── Input records

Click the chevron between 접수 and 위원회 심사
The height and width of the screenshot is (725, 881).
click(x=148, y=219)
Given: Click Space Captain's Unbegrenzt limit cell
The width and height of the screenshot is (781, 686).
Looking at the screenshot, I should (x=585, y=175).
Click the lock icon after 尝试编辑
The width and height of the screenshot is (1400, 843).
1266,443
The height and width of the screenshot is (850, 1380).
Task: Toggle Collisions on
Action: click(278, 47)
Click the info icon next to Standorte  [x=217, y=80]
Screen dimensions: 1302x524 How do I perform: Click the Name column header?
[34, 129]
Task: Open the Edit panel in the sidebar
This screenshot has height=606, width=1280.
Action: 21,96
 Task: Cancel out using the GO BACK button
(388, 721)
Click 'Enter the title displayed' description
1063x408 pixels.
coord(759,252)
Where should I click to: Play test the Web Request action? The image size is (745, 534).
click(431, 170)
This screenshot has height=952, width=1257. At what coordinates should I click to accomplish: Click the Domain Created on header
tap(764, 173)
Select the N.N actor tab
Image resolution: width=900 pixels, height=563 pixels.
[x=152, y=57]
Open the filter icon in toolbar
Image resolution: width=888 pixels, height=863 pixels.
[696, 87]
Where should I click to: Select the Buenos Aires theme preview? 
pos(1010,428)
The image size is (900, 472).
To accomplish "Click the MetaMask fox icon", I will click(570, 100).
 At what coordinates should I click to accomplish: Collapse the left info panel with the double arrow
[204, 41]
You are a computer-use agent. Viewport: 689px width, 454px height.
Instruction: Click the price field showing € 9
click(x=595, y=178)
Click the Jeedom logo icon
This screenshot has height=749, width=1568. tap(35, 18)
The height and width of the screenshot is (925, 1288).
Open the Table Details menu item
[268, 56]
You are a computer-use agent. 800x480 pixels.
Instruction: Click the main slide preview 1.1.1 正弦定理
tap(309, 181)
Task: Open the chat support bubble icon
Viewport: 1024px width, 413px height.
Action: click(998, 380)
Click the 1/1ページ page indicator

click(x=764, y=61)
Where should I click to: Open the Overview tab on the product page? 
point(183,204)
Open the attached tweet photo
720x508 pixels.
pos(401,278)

────

- _Instructions for the task_
Go through the data and copy each line exactly as it reads.

- _Written response_
Click the chevron between 접수 and 위원회 심사
The height and width of the screenshot is (725, 881).
click(x=148, y=219)
Given: Click Space Captain's Unbegrenzt limit cell
The width and height of the screenshot is (781, 686).
Looking at the screenshot, I should (x=585, y=175).
Click the lock icon after 尝试编辑
The width and height of the screenshot is (1400, 843).
1266,443
The height and width of the screenshot is (850, 1380).
Task: Toggle Collisions on
Action: click(278, 47)
Click the info icon next to Standorte  [x=217, y=80]
Screen dimensions: 1302x524 How do I perform: Click the Name column header?
[34, 129]
Task: Open the Edit panel in the sidebar
This screenshot has height=606, width=1280.
Action: 21,96
 Task: Cancel out using the GO BACK button
(388, 721)
Click 'Enter the title displayed' description
1063x408 pixels.
coord(759,252)
Where should I click to: Play test the Web Request action? The image size is (745, 534).
click(431, 170)
This screenshot has height=952, width=1257. At what coordinates should I click to accomplish: Click the Domain Created on header
tap(764, 173)
Select the N.N actor tab
Image resolution: width=900 pixels, height=563 pixels.
[x=152, y=57]
Open the filter icon in toolbar
Image resolution: width=888 pixels, height=863 pixels.
[696, 87]
Where should I click to: Select the Buenos Aires theme preview? 
pos(1010,428)
The image size is (900, 472).
To accomplish "Click the MetaMask fox icon", I will click(570, 100).
 At what coordinates should I click to accomplish: Collapse the left info panel with the double arrow
[204, 41]
You are a computer-use agent. Viewport: 689px width, 454px height.
Instruction: Click the price field showing € 9
click(x=595, y=178)
Click the Jeedom logo icon
This screenshot has height=749, width=1568. tap(35, 18)
The height and width of the screenshot is (925, 1288).
Open the Table Details menu item
[268, 56]
You are a computer-use agent. 800x480 pixels.
Instruction: Click the main slide preview 1.1.1 正弦定理
tap(309, 181)
Task: Open the chat support bubble icon
Viewport: 1024px width, 413px height.
Action: click(998, 380)
Click the 1/1ページ page indicator

click(x=764, y=61)
Where should I click to: Open the Overview tab on the product page? 
point(183,204)
Open the attached tweet photo
720x508 pixels.
pos(401,278)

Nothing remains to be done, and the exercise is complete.